Elevated LpA has been associated with an increased risk of ischemic strokes in adults. In children, the risk has not been well established. It is also unclear whether concomitant thrombogenic factors potentiate this risk. We present a case of a 7-year-old girl with left MCA stroke due to elevated LpA and heterozygous factor V Leiden mutation.

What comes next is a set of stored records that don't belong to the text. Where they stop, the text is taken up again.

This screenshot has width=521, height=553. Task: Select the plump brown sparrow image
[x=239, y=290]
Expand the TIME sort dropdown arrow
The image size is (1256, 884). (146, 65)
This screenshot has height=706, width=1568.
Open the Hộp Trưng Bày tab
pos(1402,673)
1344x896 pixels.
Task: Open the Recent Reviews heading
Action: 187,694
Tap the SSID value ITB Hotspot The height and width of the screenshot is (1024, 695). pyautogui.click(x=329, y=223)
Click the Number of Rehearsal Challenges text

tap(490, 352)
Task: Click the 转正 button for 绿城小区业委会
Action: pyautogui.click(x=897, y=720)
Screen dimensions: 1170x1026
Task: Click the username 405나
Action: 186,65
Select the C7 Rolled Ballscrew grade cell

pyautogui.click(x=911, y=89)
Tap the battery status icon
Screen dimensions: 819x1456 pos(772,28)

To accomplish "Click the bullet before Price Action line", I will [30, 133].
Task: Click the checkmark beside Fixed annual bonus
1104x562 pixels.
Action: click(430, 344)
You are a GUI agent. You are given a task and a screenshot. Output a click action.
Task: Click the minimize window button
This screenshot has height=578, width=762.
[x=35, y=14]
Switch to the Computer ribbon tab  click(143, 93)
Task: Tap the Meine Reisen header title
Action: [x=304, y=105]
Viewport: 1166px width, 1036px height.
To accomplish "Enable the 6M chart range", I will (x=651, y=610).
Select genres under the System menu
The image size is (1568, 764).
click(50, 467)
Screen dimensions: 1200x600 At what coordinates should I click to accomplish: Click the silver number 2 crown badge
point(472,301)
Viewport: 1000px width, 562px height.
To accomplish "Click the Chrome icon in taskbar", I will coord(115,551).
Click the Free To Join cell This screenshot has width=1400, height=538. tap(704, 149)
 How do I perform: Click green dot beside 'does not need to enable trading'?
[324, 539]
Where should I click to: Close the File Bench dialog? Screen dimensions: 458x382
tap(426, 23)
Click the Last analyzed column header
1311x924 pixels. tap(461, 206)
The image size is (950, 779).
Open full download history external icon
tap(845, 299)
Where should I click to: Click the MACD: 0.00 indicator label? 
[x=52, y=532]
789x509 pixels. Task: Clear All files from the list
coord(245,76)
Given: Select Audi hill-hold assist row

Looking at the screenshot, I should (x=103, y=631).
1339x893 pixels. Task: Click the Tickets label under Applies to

Case Report and Review of Literature

7-year-old healthy girl presented to our institution for acute left MCA territory ischemic stroke (involving basal ganglia, corona radiata and superior temporal lobe) as seen on magnetic resonance imaging (MRI) of the brain manifesting as right hemiparesis, expressive aphasia, and National Institute of Health Stroke Scale (NIHSS) score of 8. Her last known well was 2 hours prior to presentation. Patient received tissue plasminogen activator (tPA) and was admitted to the pediatric ICU for close monitoring. Initial stroke work-up including lipid profile and transthoracic echo was normal. Hypercoagulable profile was drawn to further investigate the stroke etiology. Patient was discharged on Aspirin 81 mg with outpatient follow-up in pediatric stroke clinic. Within 2 weeks, patient’s hypercoagulable panel showed significant elevation of LpA at 201.8 nmol/l (normal <75 nmol/l) and heterozygous mutation of factor V Leiden. Repeat LpA was persistently elevated 4 months later at 200 nmol/l. Patient was seen in the stroke clinic 6 months later with full recovery.

Elevated LpA is associated with increased risk of arterial ischemic strokes given its atherogenic potential in adults. This association is less robust in children. Moreover, concomitant thrombogenic factors including factor V Leiden mutation can likely potentiate this risk. More studies need to be done in this regard to establish the true risk.